Impractical Wisdom

Wednesday, June 02, 2010

Rousseau's nature

I've been rereading Bk One of Rousseau's Emile today in order to finish up a conference proposal that's been sitting on my desk for a while, and I'm enjoying thinking about what Rousseau seems to mean by human nature. The conceit of Emile is that it is a narrative written by a "governor" (tutor and guardian), who happens to be named Jean-Jacques, about the education of his charge, a boy named Emile. Jean-Jacques' aim is to educate Emile for freedom. Rousseau's aim is, at least in part, to show us what human freedom is.

Rousseau famously opens the Social Contract with the quotation, "Man is born free, and everywhere he is in chains." With this thought in mind, one might say that the project of the Emile is to describe how one might help a freeborn child to avoid those chains. Whether there is hope for those of us who did not have such an education is a topic for another day.
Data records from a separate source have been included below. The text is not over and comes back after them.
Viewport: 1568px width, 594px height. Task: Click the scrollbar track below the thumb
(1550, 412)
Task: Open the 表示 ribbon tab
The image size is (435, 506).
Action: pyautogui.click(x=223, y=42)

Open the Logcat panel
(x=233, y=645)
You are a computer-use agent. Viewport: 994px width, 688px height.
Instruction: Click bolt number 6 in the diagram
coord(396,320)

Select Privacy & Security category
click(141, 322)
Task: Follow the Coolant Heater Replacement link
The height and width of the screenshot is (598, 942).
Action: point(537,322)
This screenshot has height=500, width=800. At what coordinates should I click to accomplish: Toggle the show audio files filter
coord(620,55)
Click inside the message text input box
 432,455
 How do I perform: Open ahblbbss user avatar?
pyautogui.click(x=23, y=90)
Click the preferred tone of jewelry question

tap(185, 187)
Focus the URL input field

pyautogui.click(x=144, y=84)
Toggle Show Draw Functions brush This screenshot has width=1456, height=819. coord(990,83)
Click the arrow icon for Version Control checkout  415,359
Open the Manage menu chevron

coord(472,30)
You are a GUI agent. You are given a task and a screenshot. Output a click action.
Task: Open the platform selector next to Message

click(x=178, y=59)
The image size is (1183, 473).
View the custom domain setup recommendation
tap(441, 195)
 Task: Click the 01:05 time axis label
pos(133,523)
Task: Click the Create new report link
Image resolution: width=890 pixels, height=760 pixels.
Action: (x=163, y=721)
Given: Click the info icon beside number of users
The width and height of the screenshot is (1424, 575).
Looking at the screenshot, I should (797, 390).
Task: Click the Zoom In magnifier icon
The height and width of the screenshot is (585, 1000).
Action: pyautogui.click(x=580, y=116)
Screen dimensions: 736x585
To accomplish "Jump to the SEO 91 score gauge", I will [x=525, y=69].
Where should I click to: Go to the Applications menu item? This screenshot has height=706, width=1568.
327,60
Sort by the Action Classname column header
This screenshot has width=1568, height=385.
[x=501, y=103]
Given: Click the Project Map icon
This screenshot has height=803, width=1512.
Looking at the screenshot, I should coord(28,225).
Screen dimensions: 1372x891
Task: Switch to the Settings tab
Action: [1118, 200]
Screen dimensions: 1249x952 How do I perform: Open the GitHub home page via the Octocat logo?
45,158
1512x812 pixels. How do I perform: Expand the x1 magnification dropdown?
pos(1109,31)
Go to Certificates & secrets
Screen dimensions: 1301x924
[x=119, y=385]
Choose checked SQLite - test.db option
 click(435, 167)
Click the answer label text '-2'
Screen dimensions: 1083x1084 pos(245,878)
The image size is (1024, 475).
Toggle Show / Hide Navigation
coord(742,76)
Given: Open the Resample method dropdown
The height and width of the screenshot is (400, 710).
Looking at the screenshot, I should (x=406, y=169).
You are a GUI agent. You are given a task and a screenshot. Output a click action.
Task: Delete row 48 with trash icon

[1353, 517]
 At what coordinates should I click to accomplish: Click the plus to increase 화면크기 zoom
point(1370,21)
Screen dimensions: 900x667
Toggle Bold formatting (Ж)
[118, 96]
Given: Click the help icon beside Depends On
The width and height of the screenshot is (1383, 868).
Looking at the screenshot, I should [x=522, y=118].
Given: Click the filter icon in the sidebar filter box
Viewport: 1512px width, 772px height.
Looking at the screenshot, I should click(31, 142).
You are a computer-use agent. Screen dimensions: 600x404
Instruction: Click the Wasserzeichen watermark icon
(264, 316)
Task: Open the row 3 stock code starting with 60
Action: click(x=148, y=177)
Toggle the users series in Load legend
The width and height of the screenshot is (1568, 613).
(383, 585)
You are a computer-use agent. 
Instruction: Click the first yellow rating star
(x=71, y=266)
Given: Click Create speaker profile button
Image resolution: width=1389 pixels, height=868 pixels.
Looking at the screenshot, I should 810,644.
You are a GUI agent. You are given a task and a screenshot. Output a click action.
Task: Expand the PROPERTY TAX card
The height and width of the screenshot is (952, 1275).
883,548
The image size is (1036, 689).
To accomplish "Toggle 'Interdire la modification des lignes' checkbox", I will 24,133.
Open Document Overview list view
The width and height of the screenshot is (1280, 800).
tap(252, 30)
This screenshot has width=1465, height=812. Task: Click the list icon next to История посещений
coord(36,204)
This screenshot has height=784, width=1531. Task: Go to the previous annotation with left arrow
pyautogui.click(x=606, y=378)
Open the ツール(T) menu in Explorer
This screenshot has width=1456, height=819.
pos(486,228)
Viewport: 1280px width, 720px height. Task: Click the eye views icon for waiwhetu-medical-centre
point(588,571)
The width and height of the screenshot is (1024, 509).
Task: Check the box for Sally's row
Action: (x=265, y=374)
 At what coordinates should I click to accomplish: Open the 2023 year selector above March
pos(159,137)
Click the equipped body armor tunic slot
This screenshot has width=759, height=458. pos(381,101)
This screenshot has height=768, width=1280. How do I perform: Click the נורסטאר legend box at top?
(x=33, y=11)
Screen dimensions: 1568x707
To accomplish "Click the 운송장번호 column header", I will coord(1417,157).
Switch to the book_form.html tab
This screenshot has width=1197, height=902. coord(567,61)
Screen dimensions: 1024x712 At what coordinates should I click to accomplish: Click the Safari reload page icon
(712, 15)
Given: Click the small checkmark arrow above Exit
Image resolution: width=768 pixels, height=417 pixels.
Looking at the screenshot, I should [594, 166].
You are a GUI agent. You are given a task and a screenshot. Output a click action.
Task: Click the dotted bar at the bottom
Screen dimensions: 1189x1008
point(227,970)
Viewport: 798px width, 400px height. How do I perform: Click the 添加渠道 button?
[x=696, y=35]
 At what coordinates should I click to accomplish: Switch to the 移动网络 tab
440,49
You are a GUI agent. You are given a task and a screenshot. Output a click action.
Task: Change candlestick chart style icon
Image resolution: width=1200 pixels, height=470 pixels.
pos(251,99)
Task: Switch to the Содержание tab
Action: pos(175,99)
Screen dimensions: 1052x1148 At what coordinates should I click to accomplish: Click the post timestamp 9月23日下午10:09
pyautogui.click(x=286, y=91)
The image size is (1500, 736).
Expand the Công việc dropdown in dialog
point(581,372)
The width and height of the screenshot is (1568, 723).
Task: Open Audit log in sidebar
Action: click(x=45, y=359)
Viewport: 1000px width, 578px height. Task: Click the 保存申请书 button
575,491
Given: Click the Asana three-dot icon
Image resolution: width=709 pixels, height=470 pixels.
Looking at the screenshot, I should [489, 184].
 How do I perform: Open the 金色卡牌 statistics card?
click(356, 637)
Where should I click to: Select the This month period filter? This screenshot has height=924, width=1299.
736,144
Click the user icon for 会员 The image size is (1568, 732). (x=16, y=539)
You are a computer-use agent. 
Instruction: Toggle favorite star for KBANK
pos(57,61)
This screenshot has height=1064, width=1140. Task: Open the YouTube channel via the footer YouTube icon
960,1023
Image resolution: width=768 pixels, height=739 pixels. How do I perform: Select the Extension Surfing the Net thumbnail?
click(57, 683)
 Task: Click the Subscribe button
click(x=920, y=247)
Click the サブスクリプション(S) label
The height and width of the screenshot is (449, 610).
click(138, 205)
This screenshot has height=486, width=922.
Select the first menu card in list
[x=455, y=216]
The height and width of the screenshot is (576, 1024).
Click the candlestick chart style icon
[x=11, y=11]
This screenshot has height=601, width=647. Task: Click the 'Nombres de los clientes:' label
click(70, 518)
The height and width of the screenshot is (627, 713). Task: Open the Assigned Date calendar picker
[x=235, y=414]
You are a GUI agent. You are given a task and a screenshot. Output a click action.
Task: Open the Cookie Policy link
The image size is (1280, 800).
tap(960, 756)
Nature comes into the discussion because freedom is, for Rousseau, our original state; we will be free if we would be natural. That's not to say, though, that freedom is automatic. In fact Jean-Jacques, works overtime for decades in order to keep Emile "natural," since it is so easy for human beings to develop habits and inclinations that move us away from our nature.

Here are the four maxims Jean-Jacques offers as the foundation for Emile's education:

(1) Far from having superfluous strength, children do not even have enough for everything nature asks of them. One must, therefore, let them have the use of all the strength nature gives them--a strength they could not know how to abuse.
(2) One must aid them and supplement what is lacking to them, whether in intelligence or strength, in all that is connected with physical need.
(3) One must, in the help one gives them, limit oneself solely to the really useful, without granting anything to whim or to desire without reason; for whim, inasmuch as it does not come from nature, will not torment them if it has not been induced in them.
(4) One must study their language and their signs with care in order that, an an age at which they do not know how to dissimulate, one can distinguish in their desires what comes immediately from nature and what comes from opinion.
(Emile, Bk. 1)

Given my recent reading of the Tao Te Ching, I cannot help but think about Rousseau's idea of nature and the freedom that follows from staying connected to one's nature in light of the Tao and Lao Tzu's cryptic advice for connecting with it. Look back at the quotation in my previous post, and compare it to what Rousseau promises for Emile.
The spirit of these rules is to accord children more true freedom and less dominion, to let them do more by themselves and to exact less from others. Thus, accustomed early to limiting their desires to their strength, they will feel little the privation of what is not going to be in their power.
(Emile, Bk. 1)

Freedom for Rousseau means freedom from tyrannical desires and unnatural habits; freedom to act in accord with one's desires and not one's whims. Freedom to know the difference between natural desire and whim (fantasie) , which is not at all an easy thing. Is this also the promise of the Tao?